A árvore dançarina
         As
Iaras são as sereias dos rios de Pindorama, nossas ninfas das águas, encantam
os pescadores e os ribeirinhos, depois os levam para o fundo de um remanso,
onde os afogam e lentamente os devoram; assim falou o pajé.
         Paiakam
não acreditava nas lendas indígenas, eram coisas de seus antepassados, bugres
sem instrução, sem internet e sem celular; ele e Indaiá, sua namorada, sorriam
a cada causo contado pelo velho pajé. Até parece que Tupã, com tanta mata e
animais selvagens para zelar, estaria preocupado com o que ele e Indaiá
pensavam…
         Deitados
a margem do rio Suamirim espiavam um bando de biguás, o silêncio foi cortado
pelos gritos de um quero-quero, e quando um quero-quero grita, é que alguém
está se aproximando; olharam ao redor e nada avistaram além da mata virgem, dos
biguás, das brancas garças e alguns gaviões, foi quando Indaiá falou; – “Paiakam,
de onde será que vem esta melodia? ”
         Alguém
cantava, e encantava; o casal jamais escutara uma voz tão doce, tão afinada,
tão bela de se ouvir; – “A cantiga está vindo do rio. ”, disse Paiakam
         Ao
se aproximarem da margem, eles a avistaram; longos cabelos cor de algas, pele
morena, olhos negros. Estava sentada sobre uma pedra que sobressaia das águas;
cantava e mexia com as mãos como se manipulasse fios invisíveis, e os fios
atraiam Paiakam para dentro do rio; – “É uma Iara, Paiakam! Não entre na água.
”, pediu Indaiá.
         Paiakam
não conseguia se livrar do encanto, agora sabia que o sortilégio realmente
existia e funcionava; mentalmente a sereia transmitia imagens tentadoras, e a
vontade de partilhar de tantas maravilhas chamava Paiakam, e ele tentava
reagir, mas não conseguia…
         Indaiá
tentou de tudo para impedir que Paiakam entrasse no rio, pois sabia que ele
jamais retornaria das águas. Indaiá desafiava abertamente a mãe das águas, e
então ela viu; a Iara se levantou da pedra; metade mulher, metade peixe.
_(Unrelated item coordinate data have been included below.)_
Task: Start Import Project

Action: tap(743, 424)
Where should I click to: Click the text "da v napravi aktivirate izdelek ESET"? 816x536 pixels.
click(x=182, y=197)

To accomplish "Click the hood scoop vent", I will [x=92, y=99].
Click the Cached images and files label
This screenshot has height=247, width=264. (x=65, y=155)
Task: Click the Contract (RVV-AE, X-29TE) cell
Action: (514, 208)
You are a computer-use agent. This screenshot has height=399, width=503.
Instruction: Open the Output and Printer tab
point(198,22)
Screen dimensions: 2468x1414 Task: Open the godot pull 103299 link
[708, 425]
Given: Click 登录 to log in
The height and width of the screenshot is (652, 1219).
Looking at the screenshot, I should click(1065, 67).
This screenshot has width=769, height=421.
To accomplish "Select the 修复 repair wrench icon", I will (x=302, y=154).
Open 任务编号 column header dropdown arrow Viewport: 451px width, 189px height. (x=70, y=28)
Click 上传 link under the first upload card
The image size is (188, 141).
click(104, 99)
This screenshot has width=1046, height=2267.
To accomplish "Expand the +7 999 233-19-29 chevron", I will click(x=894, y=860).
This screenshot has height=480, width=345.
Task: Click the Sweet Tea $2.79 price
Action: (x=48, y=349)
Apontou um dedo para Indaiá e a curumim ficou imobilizada; seus pés se
transformaram em raízes, seus braços em galhos, Indaiá se tornara em mais uma
árvore na margem do rio Suamirim…
         A
última imagem que Paiakam notou, antes de ser puxado para o fundo do rio, foi
Indaiá com os braços levantados, tentando salvá-lo do perigo, braços que
lembravam uma árvore, uma árvore dançarina…
         “As
Iaras são as sereias dos rios de Pindorama, nossas ninfas das águas, encantam
os pescadores e os ribeirinhos, depois os levam para o fundo de um remanso,
onde os afogam e lentamente os devoram, e foi assim que a Iara levou Paiakam
para seu reino encantado, e transformou Indaiá em uma árvore dançarina, aquela
que está bem ali, na margem do rio Suamirim; meninos, muito cuidado! Se ouvirem
alguém cantar perto da água, se afastem imediatamente”, pediu o velho pajé.